Only in early November 1962 did we start an intensive investigation of time-bounded computations and realized that a rich theory about computation complexity could be developed. The first explicit mention of classifying function by their computation time occurs in my logbook on November 11. 
And so today we celebrate the fiftieth anniversary of the conception of computational complexity. We have learned much since then and yet we still know so little. Here’s to another fifty years of trying to figure it out.


  1. A big big cheers from me to computational complexity and the theoretical computer science community in the world.
    Long live mankind, long live complexity theory.

  2. Didn't Lance declare the demise of complexity classes almost a year ago from today?

    Unless I missed something no revival happened since then. In fact, looking at the recent abstracts in ECCC, we may as well rename the field to "informatics" or something like that.

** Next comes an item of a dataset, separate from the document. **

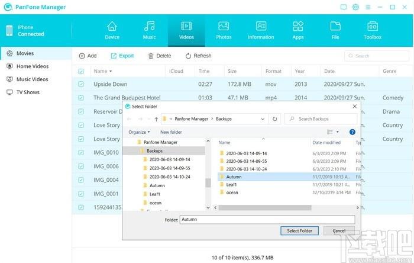Expand the address path dropdown arrow

pyautogui.click(x=263, y=119)
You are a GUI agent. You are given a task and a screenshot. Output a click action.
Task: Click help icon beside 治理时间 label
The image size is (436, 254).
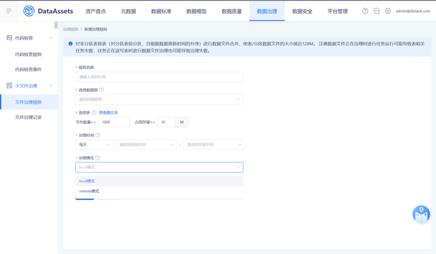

  3. A BibTeX entry for Hartmanis' monograph 1978 Feasible Computations and Provable Complexity Properties might include these verbatim quotes:

    "It may be only a slight exaggeration to claim that in the 1930s we started to understand what is and is not effectively computatable and that in the 1970s we started to understand what is and is not practically or feasibly computable."

    "Results about the complexity of algorithms change quite radically if we consider only properties of computations which can be proven formally."

    "In the traditional view of complexity theory we consider all programs computing the same function as equivalent, though we have no way of verifying this; and we know that in any fixed formal function F many of these programs cannot be proven equivalent. Thus we should expect that the results about optimality of all programs computing the same function as a given program will differ from the optimality results about all programs which can be formally proven to be equivalent to the given program. The surprising thing is how much the classical optimization results differ from the optimization results for provably equivalent programs."

    "These results suggest very strongly that we need to explore further how our ``world view'' of the complexity of algorithms has to be changed if we consider only provable properties of algorithms."

    What new insights has complexity theory evolved, in the decades since the 1970s, to match Hartman's still-fresh insights from the 1970s (along with Baker-Gill-Solovay, also from the 1970s)?